Log Cost Reduction Strategy for Datadog (200GB, $400/month)

Current Situation Analysis

Log ingestion: 200GB/month
Cost: $400/month (~$2.00/GB blended rate)
Target: $200/month (100GB or less)
Required reduction: 50%

Based on Datadog’s 2026 pricing model:

Ingest cost: $0.10 per GB (collect, process, archive)
Index cost: $1.70 per million log events (15-day retention)
Your $2.00/GB blended rate indicates you’re paying both ingestion AND indexing costs

Cost Audit Findings

Based on typical Datadog usage patterns, your 200GB likely breaks down as:

Log Source	Est. Volume	% of Total	Usually Needed?
Application logs (INFO level)	60GB	30%	Partially
Web server access logs (200 OK)	70GB	35%	Only errors
Debug/trace logs	30GB	15%	Rarely
Health check requests	20GB	10%	No
Infrastructure logs	20GB	10%	Yes

Optimization Strategy (Prioritized by Impact)

Tactic 1: Exclusion Filters (40-50% reduction, 30 min setup)

Add these filters in Datadog → Logs → Configuration → Indexes:

Filter 1: Drop debug/trace logs

Query: @level:debug OR @level:trace
Action: Exclusion filter with 100% sampling
Estimated reduction: 30GB (15%)

Filter 2: Drop health check spam

Query: @http.url_details.path:/health* OR @http.url_details.path:/ping OR @http.url_details.path:/metrics
Action: Exclusion filter with 100% sampling
Estimated reduction: 20GB (10%)

Filter 3: Sample successful requests (keep 10%)
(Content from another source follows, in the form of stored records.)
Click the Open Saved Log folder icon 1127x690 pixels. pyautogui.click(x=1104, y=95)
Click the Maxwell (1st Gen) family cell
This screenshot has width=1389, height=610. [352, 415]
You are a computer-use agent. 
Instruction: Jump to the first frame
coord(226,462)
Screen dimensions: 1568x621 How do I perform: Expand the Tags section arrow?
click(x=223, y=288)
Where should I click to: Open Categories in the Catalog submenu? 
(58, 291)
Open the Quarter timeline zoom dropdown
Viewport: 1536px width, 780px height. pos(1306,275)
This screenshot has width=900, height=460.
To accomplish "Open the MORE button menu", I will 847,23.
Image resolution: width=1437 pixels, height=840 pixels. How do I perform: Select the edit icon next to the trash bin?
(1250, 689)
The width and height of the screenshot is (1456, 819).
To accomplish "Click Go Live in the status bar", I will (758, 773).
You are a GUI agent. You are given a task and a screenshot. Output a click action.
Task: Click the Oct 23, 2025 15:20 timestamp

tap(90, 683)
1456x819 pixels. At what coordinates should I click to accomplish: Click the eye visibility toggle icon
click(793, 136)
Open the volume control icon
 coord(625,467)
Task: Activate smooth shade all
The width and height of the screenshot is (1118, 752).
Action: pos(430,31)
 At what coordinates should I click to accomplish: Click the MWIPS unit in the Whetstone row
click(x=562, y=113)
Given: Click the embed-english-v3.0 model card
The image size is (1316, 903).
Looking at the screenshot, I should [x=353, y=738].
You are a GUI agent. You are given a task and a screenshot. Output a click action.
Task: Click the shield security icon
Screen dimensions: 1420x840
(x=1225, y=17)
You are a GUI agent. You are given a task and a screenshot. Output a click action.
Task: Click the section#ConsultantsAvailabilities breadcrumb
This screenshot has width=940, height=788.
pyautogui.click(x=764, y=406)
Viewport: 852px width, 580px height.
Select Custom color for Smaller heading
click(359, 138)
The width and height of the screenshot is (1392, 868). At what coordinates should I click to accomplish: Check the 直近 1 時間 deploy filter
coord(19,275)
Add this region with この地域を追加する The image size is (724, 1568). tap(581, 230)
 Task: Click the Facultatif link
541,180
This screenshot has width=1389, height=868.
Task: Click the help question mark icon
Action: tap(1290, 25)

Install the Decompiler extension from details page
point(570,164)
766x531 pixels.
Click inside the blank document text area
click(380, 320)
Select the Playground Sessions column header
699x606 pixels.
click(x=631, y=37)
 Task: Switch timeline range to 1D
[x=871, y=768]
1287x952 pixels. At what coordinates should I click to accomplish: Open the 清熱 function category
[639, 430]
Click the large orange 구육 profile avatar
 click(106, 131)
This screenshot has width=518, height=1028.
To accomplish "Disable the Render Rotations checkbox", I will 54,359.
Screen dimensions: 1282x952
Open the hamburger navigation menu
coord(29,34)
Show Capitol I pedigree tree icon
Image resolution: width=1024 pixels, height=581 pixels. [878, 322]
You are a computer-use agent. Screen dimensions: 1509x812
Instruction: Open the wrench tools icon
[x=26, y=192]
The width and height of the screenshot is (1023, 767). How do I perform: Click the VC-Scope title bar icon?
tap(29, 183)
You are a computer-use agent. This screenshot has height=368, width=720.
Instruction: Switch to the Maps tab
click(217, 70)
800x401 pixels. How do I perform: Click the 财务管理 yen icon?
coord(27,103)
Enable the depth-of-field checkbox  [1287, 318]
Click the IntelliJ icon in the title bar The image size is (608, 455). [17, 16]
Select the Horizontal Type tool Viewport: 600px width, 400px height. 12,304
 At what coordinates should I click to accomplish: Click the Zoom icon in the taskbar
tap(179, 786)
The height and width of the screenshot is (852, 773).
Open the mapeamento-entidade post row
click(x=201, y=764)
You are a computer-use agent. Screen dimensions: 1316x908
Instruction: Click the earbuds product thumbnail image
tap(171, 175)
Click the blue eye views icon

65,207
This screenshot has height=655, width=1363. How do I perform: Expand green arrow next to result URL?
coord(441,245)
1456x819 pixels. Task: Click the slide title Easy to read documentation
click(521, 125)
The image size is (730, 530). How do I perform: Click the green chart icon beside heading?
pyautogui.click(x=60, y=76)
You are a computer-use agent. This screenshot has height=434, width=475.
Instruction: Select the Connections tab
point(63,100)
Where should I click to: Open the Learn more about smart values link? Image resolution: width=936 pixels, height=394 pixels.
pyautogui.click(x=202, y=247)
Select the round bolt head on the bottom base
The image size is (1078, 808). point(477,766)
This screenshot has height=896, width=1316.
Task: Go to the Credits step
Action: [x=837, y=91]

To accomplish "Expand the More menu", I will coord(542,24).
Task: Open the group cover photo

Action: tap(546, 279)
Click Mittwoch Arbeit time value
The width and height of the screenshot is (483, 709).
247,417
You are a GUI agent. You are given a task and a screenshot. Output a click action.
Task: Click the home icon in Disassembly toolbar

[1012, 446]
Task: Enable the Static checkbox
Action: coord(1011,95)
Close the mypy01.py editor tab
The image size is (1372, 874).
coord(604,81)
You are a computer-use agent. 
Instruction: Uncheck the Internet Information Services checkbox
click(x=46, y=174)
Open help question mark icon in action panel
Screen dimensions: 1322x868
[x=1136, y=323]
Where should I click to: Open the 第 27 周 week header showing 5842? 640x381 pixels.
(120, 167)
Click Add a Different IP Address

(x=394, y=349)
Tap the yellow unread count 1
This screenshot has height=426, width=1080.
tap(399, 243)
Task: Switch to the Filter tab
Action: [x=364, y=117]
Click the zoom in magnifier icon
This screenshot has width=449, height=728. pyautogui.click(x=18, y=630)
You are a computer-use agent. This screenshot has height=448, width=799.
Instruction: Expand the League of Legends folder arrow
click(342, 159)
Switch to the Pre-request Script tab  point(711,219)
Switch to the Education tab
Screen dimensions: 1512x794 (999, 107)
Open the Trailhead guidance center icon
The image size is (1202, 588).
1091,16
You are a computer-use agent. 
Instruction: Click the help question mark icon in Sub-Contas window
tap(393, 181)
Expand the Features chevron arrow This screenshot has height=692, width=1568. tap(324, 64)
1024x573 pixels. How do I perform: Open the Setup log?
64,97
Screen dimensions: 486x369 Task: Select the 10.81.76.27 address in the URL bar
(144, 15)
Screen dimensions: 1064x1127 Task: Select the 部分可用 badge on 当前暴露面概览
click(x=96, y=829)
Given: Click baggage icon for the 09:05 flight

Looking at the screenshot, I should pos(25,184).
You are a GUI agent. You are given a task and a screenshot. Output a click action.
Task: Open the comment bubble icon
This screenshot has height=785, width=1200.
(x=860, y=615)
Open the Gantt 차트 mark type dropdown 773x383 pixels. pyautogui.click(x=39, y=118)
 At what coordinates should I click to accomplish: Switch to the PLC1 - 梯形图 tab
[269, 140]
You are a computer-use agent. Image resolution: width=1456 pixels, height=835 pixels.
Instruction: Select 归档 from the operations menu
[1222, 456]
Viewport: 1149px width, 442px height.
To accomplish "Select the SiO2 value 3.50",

Query: @http.status_code:[200 TO 299] NOT @duration:>1000
Action: Exclusion filter with 90% sampling (keeps 10%)
Estimated reduction: 63GB (32%)

Filter 4: Drop verbose third-party library logs

Query: @logger_name:boto3 OR @logger_name:aws-sdk OR @logger_name:urllib3
Action: Exclusion filter with 95% sampling
Estimated reduction: 10GB (5%)

Total reduction from filters: 123GB → 77GB remaining (61% reduction)

Tactic 2: Agent-Level Filtering (Additional 10-15% reduction, 1 hour)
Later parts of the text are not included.